Saga (佐賀市, Saga-shi) is the capital city of Saga Prefecture, located on the island of Kyushu, Japan. As of 30 April 2024, the city had an estimated population of 227,138 in 104,354 households, and a population density of 530 persons per km^{2}. The total area of the city is 431.81 km2.

==Geography==
Saga City is located in the southeast portion of Saga Prefecture. After the 2005 merger, the city became very long north to south. It now borders the Ariake Sea to the south and Fukuoka Prefecture to the southeast and north. The northern half of the city is mountainous and undulating, and is part of the Sefuri Mountains, which are part of the Chikushi Mountains that run east to west through northern Kyushu. The southern half of the city is the Saga Plain, which is part of the western part of the Chikushi Plain that stretches along the north shore of the Ariake Sea, and is a low-lying area with almost no undulations. The urban area is located near the center of the Saga Plain. Mergers with surrounding towns and villages in 2005 and 2007 expanded the city area more than fourfold from 104 km2 to 431 km2, making it the second largest municipality in the prefecture after Karatsu City. Saga can also be regarded as within the Greater Fukuoka metropolitan area, and by extension, Fukuoka-Kitakyushu Metropolitan Area.

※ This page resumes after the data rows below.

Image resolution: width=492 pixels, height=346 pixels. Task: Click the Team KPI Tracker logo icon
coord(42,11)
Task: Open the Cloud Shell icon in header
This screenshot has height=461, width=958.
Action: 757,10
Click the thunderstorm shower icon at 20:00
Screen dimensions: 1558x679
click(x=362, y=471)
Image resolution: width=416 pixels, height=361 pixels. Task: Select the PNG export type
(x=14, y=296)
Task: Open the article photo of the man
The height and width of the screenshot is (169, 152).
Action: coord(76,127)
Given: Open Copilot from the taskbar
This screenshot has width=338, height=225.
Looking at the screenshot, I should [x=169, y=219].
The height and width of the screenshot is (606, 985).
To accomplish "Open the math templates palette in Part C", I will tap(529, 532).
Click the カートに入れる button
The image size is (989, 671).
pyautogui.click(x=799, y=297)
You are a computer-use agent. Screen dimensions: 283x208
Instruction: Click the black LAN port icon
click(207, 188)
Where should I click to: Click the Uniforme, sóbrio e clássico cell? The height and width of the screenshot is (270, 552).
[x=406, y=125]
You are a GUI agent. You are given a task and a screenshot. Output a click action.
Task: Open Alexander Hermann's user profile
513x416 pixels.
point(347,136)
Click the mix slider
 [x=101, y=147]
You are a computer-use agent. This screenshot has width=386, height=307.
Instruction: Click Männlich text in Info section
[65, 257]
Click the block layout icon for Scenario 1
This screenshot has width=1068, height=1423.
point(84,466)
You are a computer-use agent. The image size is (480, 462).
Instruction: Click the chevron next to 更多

===Adjoining municipalities===
Fukuoka Prefecture
- Itoshima
- Ōkawa
- Sawara-ku, Fukuoka
- Yanagawa
Saga Prefecture
- Kanzaki
- Karatsu
- Ogi
- Taku

===Climate===
Saga has a humid subtropical climate (Köppen climate classification Cfa). The annual average precipitation ranges from about 1800 mm (71 in) in the city center to about 2400 mm (94 in) in Mitsuse. The annual average temperature ranges from about 13 °C (55 °F) in Mitsuse to 17 °C (63 °F) in the city center.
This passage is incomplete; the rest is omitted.